TRECHO DO TEXTO -

R – Não sabe, mas é interessante saber a razão.
P/1 – É interessante. Gravar, mais interessante.
R – Por exemplo, os rabinos usam capotes. De onde que eles tiraram o uso dos capotes? Copiaram dos dirigentes religiosos do Egito. Os dirigentes religiosos egípcios usavam capota. Para distinguí-los do povo, os judeus dirigentes religiosos também começaram a usar capota. Por que usam quipá? Aqui fizeram ao contrário, quando os egípcios entravam nas mesquitas, tiravam o que lhes cobria a cabeça. Então os judeus, para distinguir uma sinagoga de uma mesquita, quando chegavam na porta da sinagoga, para ver logo que era uma sinagoga, cobriam a cabeça, esta é a razão de judeu cobrir a cabeça.
P/1 – Eu pensei que não podiam aparecer descobertos perante Deus, quais as crenças mais antigas?
R – As pagãs, elas são muito mais antigas que nossa religião. Porque pela história, pela Torá, Abraão escolheu Deus, único Deus, Jeová, e abandonou todas as crenças, tornando-se o primeiro monoteísta conhecido na história do universo. Foi o patriarca Abraão que deu origem do povo judeu. Todos os povos anteriores, até os pais de Abraão, eram pagãos. Daí a influência que a religião monoteísta dos descendentes de Abraão recebeu das outras religiões, principalmente das religiões do Oriente Médio e, principalmente, Egito, e mais ainda quando o patriarca Jacob foi com os filhos para o Egito. Quando se libertaram da diáspora egípcia, levaram como herança costumes egípcios para Israel. Eu frequentava as sinagogas ortodoxas, depois que comecei mentalmente a progredir eu achei que deveria frequentar a sinagoga dos profissionais, e, com isso, prestar uma homenagem aos trabalhadores e aos simples e ainda mais quando comecei a me orientar no sentido socialista, ao movimento Malvtziano. Mais uma razão que eu teria que frequentar essa sinagoga. Mentalidade de jovem ainda imaturo, mas que valia. Bom, a vida judaica em Rozniatow girava em torno da religião. Por que girava em torno da religião?

ENTRADAS DE DADOS -
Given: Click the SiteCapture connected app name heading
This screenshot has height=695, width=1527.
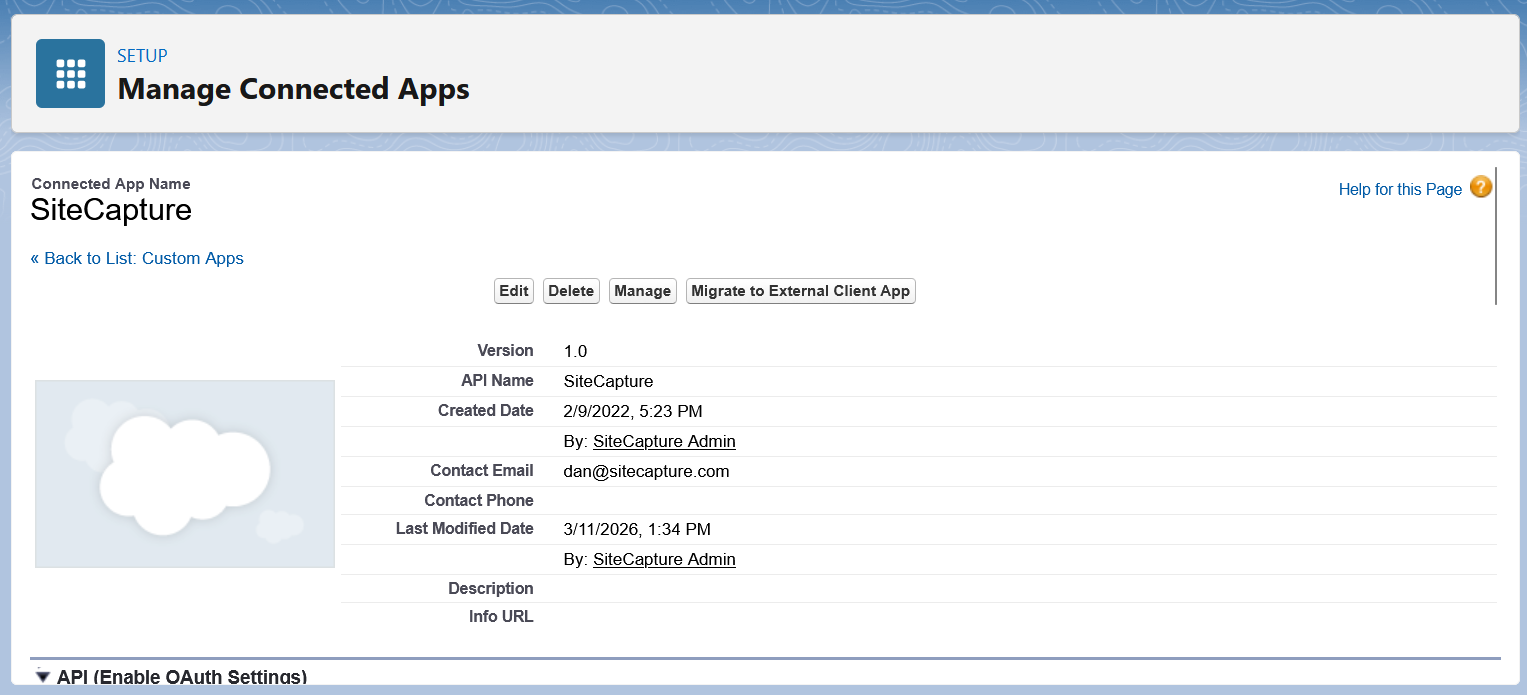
* * *
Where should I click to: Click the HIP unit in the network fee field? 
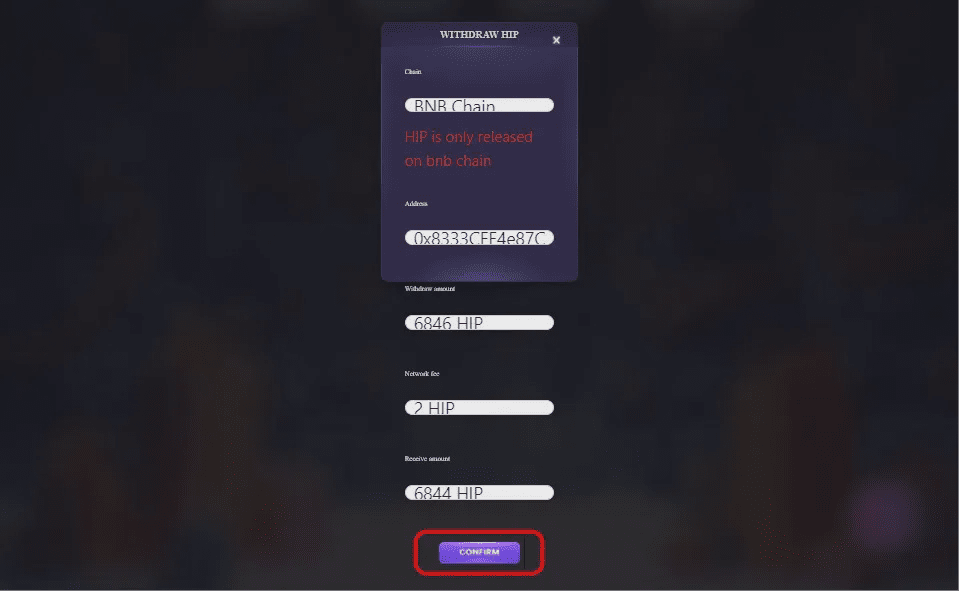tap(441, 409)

TAREFAS -
(1) Sobre o relato a respeito dos costumes judaicos:
(a) De quem os rabinos copiaram o uso dos capotes?
(b) Quem é apontado como o primeiro monoteísta conhecido na história?
(c) Em torno de que girava a vida judaica em Rozniatow?
(2) Prossiga o relato sobre os costumes judaicos a partir da última frase apresentada.

RESPOSTAS DOS EXERCÍCIOS -
(1)
(a) Dos dirigentes religiosos do Egito.
(b) O patriarca Abraão.
(c) Da religião.

(2)
P/1 – Quantas, ao todo, eram as sinagogas?
R – Eram muitas, as principais, como citei, eram três. Mas tinha mais de uma dúzia de sinagogas e tinha também descendentes netos de rabinos chassidicos que formavam seu fã clube. Os descendentes de rabinos construíram suas sinagogas em memória de seus antepassados que, em ídiche, chamava-se Stiblech. Quer dizer, casinhas. Então eles formavam, dentro desse espírito, sinagogas e seguiram o ritual e as melodias deixados pelos seus avós ou bisavós. Também os chassidim de rebes vivos formavam os seus stiblech e rezavam e cantavam como os rebes. Se reuniram nos stiblech para estudar o Talmude ou para contar os milagres realizados pelo rebe. Era um verdadeiro fã clube. A briga entre os chassidim dos vários stiblech muitas vezes chegava a agressão física.
P/1 – Os rituais variavam muito?
R – Variavam. O que variava mais eram as melodias ou a história dos milagres.
P/1 – Então era mais ou menos com quinze sinagogas?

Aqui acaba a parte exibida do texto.